Bug Description
Service Version: 0.9.0
The discrete feature values in the gcformat sample data generated by the OpenMLDB SQL feature extraction script are inconsistent with those calculated by the PICO script.
Expected Behavior
Current incorrect format: label| slot:sign:origin-value
Correct format: label index| slot:sign:origin-value
Relation Case
OpenMLDB SQL Feature Extraction Example:
0| 1:0:1 2:4599670039981440374 3:6365000770384461703 4:0:93.200000
1| 1:0:2 2:5613161932270271752 3:-1384602352766124944 4:0:93.075000
0| 1:0:3 2:4599670039981440374 3:-6239076729344379818 4:0:92.893000
PICO Feature Extraction Example:
0 0| 2:-8773247204422130117:1 3:4042412524814531440 4:6048373541161169225 5:4681710344575317709:0x1.74ccccccccccdp6
1 1| 2:-8773247204422130117:2 3:6142047291687075953 4:1461111459061395210 5:4681710344575317709:0x1.744cccccccccdp6
0 2| 2:-8773247204422130117:3 3:4042412524814531440 4:3353218529862650678 5:4681710344575317709:0x1.73926e978d4fep6
Steps to Reproduce
- data schema:
id[Int],age[Int],job[String],cons_price_idx[Double],y[Int]
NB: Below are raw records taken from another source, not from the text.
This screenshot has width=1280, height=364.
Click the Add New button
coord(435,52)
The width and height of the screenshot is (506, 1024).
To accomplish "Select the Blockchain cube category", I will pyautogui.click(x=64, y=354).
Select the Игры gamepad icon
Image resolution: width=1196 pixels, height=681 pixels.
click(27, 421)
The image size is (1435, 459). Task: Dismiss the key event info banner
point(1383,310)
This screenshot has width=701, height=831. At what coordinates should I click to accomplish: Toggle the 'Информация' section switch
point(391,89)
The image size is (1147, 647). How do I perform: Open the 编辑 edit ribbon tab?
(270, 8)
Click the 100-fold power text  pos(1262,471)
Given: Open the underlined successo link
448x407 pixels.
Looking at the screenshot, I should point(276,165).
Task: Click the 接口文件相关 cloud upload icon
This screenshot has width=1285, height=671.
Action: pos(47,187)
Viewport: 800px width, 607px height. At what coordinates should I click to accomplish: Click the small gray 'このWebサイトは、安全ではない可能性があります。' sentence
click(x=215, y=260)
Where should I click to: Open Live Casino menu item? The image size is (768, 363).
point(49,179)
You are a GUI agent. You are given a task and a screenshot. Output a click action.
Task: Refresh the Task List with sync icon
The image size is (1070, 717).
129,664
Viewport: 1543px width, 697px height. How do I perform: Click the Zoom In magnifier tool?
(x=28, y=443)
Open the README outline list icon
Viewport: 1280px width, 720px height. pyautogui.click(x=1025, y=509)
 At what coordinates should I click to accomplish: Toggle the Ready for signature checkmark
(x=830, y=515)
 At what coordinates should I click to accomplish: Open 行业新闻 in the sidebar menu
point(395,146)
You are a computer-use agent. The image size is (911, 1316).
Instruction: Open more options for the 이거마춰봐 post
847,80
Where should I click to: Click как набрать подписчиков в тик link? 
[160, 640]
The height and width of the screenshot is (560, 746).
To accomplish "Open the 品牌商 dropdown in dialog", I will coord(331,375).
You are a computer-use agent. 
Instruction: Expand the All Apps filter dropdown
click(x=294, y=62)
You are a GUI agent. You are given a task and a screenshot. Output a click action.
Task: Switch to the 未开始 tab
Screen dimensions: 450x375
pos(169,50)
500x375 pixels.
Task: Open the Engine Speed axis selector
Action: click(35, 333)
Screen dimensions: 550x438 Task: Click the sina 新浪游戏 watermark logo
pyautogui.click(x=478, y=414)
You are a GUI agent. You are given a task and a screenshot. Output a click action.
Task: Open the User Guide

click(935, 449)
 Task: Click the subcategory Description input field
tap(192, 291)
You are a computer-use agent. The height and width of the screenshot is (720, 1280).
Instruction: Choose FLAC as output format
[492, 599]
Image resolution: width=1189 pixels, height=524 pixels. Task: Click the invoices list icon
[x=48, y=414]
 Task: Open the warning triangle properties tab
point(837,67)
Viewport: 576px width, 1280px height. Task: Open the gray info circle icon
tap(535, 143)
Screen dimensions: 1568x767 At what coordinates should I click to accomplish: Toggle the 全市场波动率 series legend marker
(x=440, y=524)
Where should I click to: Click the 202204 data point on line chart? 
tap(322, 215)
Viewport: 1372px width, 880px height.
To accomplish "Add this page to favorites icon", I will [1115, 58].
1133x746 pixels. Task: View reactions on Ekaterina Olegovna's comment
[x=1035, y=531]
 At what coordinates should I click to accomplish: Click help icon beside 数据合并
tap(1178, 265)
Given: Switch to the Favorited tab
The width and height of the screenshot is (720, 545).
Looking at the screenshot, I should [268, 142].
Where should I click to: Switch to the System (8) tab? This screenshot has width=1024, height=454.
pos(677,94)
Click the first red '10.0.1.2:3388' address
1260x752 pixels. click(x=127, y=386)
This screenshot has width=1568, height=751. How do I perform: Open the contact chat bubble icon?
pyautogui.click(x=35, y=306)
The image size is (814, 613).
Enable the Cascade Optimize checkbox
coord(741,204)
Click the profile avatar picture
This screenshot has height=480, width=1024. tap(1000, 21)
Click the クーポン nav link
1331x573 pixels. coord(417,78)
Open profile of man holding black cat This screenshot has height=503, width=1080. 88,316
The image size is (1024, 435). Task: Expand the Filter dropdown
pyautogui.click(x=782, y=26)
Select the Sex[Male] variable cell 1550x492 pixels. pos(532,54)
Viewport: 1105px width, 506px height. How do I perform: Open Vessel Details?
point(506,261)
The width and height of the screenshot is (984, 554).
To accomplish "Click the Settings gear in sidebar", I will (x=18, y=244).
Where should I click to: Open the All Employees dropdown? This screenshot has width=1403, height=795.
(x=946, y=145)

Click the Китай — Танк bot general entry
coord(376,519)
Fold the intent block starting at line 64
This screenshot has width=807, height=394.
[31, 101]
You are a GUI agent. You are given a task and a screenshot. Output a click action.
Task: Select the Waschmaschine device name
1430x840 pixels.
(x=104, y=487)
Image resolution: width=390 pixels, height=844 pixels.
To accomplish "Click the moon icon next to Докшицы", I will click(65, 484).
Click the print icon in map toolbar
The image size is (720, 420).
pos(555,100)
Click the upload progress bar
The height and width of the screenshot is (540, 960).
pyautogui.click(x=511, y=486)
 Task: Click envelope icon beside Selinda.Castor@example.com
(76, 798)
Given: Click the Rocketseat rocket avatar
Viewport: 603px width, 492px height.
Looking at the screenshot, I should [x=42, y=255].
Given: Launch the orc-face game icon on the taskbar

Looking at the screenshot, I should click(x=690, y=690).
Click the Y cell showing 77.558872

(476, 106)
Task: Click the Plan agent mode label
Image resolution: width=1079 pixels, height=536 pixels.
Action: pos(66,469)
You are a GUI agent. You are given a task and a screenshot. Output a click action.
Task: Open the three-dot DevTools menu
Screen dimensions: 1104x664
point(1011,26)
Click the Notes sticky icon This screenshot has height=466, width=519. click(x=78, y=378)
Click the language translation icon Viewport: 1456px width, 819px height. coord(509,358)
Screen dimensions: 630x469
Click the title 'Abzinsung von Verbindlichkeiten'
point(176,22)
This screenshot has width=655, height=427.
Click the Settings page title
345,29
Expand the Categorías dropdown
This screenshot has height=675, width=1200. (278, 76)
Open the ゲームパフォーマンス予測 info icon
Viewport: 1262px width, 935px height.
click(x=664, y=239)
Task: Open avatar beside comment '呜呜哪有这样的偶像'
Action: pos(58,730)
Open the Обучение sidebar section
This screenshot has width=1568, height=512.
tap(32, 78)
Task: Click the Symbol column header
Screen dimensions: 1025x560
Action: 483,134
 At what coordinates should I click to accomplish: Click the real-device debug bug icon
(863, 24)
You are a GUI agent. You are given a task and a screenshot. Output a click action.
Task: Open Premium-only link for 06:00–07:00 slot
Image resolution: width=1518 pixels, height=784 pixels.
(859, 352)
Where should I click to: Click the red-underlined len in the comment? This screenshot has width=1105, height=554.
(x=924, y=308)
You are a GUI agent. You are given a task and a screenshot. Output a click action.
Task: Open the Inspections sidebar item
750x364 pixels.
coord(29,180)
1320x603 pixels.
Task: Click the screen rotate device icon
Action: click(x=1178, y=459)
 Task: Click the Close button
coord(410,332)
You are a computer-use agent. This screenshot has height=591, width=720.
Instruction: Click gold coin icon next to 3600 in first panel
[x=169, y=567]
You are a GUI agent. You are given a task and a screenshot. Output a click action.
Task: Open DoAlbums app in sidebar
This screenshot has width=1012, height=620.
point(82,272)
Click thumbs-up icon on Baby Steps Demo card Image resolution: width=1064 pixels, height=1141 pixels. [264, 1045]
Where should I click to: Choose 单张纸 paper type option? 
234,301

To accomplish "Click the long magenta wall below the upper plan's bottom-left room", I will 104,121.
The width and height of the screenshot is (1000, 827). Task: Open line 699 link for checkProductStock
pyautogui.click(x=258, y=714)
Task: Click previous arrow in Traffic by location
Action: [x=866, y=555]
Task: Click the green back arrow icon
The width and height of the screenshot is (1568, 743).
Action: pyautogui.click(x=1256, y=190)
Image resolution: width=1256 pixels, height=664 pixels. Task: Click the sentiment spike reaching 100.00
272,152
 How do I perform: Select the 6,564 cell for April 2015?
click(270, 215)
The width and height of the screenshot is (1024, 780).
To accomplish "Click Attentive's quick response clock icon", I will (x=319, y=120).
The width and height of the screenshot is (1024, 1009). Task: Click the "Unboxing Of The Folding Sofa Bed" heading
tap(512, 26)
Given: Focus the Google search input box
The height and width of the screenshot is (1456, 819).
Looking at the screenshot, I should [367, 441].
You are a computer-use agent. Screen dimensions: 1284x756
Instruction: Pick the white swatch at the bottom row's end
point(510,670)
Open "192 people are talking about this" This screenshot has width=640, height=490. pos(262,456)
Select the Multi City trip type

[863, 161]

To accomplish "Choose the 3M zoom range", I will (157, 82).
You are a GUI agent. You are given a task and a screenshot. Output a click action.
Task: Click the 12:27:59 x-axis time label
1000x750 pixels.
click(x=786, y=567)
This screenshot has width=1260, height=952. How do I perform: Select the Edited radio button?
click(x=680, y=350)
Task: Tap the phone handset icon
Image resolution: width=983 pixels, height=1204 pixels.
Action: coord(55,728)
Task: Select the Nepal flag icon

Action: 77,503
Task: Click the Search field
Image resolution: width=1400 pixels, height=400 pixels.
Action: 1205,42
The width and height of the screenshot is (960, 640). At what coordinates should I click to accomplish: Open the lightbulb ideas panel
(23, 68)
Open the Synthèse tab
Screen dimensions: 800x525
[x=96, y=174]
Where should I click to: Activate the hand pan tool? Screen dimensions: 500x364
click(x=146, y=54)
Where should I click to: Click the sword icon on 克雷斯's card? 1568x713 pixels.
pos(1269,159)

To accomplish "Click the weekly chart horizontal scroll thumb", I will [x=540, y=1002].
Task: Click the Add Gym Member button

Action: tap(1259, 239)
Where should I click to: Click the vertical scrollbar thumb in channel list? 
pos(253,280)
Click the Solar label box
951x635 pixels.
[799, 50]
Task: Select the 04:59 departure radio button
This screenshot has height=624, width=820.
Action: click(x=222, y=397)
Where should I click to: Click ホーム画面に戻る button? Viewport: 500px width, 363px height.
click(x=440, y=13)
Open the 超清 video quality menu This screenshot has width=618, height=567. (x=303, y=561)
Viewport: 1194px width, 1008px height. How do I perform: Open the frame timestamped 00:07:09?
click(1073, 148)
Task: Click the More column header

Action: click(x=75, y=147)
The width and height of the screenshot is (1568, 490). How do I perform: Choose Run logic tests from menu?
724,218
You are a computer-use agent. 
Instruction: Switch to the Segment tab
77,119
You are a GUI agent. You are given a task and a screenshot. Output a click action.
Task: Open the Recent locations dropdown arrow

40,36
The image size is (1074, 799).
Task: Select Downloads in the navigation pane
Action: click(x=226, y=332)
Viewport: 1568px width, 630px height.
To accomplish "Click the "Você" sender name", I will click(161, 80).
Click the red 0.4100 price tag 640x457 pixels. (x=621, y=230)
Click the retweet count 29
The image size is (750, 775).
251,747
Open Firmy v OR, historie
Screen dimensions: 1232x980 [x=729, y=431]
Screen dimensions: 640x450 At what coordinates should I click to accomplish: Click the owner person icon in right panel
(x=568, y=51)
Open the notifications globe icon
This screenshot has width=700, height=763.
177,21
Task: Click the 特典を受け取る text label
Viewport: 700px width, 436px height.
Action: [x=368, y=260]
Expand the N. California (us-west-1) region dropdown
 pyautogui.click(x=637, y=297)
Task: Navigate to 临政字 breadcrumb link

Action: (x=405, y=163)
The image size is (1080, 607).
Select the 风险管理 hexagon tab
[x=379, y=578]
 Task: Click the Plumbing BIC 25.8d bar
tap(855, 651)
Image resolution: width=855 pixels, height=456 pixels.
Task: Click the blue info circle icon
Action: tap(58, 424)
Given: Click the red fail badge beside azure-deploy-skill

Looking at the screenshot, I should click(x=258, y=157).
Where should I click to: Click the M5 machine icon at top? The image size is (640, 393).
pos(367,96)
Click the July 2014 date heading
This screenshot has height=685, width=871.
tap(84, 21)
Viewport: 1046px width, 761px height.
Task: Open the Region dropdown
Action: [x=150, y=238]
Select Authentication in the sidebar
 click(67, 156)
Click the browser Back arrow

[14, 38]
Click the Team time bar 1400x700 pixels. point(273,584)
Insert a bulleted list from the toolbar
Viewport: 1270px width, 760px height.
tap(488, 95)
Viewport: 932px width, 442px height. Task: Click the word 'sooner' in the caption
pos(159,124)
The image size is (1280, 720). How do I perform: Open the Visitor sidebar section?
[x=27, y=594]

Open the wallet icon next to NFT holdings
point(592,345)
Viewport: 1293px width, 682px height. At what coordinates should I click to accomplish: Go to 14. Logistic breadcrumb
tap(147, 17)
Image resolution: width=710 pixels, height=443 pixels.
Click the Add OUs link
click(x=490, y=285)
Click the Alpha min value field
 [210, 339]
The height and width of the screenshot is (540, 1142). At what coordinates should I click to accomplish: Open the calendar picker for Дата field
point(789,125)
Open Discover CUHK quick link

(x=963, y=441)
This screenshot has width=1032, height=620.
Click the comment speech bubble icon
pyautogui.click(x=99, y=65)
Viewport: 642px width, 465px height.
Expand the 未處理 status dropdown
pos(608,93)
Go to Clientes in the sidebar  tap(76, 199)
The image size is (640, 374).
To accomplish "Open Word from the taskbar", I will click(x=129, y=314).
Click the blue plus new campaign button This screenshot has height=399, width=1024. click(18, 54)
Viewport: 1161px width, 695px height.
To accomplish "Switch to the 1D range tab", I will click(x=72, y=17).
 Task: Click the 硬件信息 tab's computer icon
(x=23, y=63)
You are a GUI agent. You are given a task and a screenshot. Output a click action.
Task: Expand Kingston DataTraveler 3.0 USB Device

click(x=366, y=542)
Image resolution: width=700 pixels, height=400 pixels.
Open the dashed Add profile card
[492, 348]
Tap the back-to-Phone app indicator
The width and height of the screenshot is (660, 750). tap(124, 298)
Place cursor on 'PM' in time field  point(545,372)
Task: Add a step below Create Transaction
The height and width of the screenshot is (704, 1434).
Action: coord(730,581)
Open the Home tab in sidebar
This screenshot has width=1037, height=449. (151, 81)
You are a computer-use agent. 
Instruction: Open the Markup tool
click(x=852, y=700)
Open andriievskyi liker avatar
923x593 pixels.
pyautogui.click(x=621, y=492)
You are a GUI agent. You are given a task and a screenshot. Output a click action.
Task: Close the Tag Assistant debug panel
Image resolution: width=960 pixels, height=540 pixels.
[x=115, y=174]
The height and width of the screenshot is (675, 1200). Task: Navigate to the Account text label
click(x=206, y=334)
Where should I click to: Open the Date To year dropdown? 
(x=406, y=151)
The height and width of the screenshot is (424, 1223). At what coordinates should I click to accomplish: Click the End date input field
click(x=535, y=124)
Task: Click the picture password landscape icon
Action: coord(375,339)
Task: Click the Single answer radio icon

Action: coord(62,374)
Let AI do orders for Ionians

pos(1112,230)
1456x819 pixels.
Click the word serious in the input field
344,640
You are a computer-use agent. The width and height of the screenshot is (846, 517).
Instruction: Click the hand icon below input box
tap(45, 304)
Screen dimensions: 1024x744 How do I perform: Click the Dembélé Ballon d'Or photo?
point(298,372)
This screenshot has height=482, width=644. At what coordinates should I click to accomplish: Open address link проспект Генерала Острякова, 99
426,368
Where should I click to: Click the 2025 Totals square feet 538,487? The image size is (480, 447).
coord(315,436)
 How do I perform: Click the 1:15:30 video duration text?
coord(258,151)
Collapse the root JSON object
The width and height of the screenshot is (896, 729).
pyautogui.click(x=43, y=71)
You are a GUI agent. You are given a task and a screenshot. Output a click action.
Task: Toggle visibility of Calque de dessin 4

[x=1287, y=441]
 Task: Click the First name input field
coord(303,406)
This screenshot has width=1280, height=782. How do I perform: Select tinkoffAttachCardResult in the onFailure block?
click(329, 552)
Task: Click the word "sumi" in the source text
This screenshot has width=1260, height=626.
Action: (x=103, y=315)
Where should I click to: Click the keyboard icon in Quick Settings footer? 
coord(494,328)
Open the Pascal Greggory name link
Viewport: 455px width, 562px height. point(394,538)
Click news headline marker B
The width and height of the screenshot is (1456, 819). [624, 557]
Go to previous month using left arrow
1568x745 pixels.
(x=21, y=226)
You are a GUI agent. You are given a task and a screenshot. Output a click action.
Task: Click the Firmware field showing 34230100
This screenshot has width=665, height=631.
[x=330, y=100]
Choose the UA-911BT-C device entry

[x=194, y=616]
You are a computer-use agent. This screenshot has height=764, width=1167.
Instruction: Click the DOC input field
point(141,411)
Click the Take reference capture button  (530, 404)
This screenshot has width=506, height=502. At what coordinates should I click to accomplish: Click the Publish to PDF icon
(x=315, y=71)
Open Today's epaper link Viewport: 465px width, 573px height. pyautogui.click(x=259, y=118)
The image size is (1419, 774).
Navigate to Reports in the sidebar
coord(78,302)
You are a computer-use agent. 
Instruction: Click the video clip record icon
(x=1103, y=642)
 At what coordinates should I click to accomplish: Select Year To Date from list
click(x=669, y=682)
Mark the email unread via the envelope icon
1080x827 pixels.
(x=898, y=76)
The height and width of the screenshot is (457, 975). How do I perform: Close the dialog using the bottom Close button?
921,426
- PICO Feature Extraction Script:
target_y = binary_label(y)
f_id = continuous(id)
f_age = discrete(age)
f_job = discrete(job)
f_cons_price_idx = continuous(cons_price_idx)
- OpenMLDB SQL Feature Extraction Script:
select gcformat(
binary_label(bool(y)),
continuous(id),
discrete(age),
discrete(job),
continuous(cons_price_idx)
) as instance from main_table